POETRY: YEARNING TO FLY
A creative genius is a rare thing. Multi-talented and multi-dimensional artists are even harder to come by. There are plenty excelling in one creative genre or the other. For example, one may be great poet, but come a cropper in writing prose. A brilliant painter may be a wizard on canvas but cut a sorry figure in composing poetry, and so on and so forth. But how would you describe, or classify, one equally at home in poetry, prose and visual art? You’d be compelled to call such a creative person a celebrity of sorts. Someone versatile.
Parvin Shere is versatile; equally and comfortably at home in poetry, prose, painting and even music — she is an accomplished sitar player capable of lighting up the ambience around her with a lilting rendition on the instrument. However, Shere’s principal claim to fame is her art of blending poetic creations with their visual renditions on canvas. She started this experiment more than a decade ago and has since come up with three coffee-table sized publications. She added another dimension to this blend by getting her Urdu poetry translated into English, thus making it truly three-dimensional and enlarging the readership of her works to include those not familiar with Urdu, including a considerable crop of our own Urdu-deficit and English-savvy Anglophiles.
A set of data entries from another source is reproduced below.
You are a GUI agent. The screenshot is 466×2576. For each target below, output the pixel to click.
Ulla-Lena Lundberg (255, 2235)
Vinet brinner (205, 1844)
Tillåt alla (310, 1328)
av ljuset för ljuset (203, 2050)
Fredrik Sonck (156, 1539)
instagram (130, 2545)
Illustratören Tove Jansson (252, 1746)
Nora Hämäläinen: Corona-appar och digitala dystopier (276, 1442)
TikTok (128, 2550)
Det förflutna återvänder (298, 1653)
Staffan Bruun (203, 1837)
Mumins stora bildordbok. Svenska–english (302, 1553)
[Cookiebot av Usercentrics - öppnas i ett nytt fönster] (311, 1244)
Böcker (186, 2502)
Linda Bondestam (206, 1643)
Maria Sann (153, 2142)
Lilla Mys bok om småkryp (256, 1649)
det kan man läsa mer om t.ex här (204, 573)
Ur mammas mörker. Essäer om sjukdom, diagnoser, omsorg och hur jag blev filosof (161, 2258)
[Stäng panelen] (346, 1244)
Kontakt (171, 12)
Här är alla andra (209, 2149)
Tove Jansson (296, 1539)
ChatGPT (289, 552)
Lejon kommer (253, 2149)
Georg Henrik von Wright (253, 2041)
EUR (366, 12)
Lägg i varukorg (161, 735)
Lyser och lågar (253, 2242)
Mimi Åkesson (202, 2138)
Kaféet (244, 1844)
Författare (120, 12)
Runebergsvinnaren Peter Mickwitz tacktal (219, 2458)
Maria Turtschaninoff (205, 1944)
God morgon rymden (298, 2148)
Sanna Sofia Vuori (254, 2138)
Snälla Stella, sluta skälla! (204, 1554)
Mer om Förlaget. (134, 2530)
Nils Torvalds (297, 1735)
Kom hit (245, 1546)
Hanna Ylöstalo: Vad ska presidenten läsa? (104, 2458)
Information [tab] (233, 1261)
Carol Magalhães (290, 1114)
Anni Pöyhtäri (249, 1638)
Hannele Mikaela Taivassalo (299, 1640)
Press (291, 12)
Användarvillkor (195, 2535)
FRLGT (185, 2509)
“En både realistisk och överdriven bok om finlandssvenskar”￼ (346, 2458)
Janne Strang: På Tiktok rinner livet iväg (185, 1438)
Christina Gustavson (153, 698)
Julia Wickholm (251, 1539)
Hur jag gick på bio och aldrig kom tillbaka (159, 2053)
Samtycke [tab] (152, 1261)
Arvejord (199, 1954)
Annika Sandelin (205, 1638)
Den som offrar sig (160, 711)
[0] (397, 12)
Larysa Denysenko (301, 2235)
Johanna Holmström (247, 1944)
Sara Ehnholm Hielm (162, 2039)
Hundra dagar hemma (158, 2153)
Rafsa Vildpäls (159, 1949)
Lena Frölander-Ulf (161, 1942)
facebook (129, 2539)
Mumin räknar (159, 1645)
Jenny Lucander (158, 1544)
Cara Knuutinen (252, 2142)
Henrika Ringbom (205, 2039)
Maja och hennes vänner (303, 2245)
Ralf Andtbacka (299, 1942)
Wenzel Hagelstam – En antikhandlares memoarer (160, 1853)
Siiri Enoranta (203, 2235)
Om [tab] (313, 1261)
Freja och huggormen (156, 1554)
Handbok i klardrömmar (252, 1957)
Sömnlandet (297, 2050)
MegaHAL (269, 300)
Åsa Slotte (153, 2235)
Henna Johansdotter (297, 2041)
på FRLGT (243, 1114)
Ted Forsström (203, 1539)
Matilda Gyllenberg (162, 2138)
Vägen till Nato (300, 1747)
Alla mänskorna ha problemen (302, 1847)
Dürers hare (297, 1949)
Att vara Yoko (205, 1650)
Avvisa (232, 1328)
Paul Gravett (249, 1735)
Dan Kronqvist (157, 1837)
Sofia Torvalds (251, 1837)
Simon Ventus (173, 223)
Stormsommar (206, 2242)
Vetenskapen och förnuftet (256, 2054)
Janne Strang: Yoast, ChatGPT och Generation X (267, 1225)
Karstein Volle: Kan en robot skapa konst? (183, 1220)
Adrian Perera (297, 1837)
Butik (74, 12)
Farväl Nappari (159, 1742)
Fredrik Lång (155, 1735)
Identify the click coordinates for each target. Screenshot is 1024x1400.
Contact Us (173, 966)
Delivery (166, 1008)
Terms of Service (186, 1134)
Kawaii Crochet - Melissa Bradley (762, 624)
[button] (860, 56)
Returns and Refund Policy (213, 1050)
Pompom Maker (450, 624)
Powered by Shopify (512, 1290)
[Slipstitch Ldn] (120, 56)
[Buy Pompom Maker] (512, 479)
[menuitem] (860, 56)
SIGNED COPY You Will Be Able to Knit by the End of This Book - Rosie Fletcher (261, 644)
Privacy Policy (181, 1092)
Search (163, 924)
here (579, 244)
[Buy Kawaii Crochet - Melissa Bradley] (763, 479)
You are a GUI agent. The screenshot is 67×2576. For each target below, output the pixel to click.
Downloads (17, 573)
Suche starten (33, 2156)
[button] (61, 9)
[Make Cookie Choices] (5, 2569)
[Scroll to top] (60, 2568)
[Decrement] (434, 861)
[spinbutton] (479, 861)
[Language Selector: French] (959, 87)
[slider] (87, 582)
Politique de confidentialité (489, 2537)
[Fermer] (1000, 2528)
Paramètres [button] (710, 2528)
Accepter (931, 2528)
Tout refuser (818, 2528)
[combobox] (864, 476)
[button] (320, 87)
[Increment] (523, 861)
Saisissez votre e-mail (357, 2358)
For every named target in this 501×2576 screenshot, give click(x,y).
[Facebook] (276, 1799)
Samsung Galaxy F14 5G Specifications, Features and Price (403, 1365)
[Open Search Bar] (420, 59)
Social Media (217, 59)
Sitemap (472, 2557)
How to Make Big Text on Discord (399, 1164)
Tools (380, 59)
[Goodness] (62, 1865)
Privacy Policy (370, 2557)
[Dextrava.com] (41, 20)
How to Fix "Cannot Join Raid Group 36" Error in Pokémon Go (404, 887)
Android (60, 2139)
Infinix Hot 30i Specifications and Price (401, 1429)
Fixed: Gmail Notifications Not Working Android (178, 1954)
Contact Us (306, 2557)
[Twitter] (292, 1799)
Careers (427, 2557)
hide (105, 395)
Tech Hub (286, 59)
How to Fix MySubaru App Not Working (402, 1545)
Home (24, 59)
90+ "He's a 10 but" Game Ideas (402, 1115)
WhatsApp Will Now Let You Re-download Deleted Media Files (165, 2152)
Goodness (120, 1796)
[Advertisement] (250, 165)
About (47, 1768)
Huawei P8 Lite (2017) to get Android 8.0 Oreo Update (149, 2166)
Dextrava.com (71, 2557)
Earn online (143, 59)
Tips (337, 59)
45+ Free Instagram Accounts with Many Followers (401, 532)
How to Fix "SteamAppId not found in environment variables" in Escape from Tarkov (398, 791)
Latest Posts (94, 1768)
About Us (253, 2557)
The success of her experiment can be measured by the recognition and deserving accolades she has received from around the world.
Shere expands the horizons of the creative arts by dovetailing one into another. It’s quite a novel experiment to reproduce on canvas, with a few strokes of her brush, what took a litany of words, similes and metaphors in poetic rendition to convey its full sense to the viewer.
A fourth coffee-table book by an artist equally at home in poetry, prose, painting and music is deeply marked with a pathos not encountered in her earlier works
But Shere’s mode of experimentation doesn’t just confine itself to the form or format of her creative work. She seems instinctively committed to adding more substance and depth — more romanticism, greater pathos and a more concerted quest for life’s ultimate reality and truth — to her work, both meaningfully and artistically, as she journeys ahead in search of excellence. As one commentator of her works says, her “paintings aren’t just the literal, realistically rendered scenes. They are about crying out loudly or triumphantly, emotion-longing, wonder, thought, hurt, nothingness and hope.”
Boundless —Shere’s fourth coffee-table book — is the latest collection of her mosaic of poetry and painting. But no serious reader of her work can fail to notice that her latest tryst with her novel mode of multi-faceted artistry is deeply marked with a pathos not encountered in her earlier works. Those who know Shere both as an artist and as a person — and this reviewer is one of those — can instantly understand the cause of her deepening gloom. Shere lost, not too long ago, her life partner and mentor, Waris Shere. Waris was much more than a husband in the traditional sense of the term. He was the ballast of her ship of creativity and had stood by her, firm and unshakable like a rock defying angry waves from reaching the shore. All through her years of growth as an artist, Waris was the man standing behind a successful woman and defied conventions as well as conventional wisdom to mentor her rise to fame and fortune.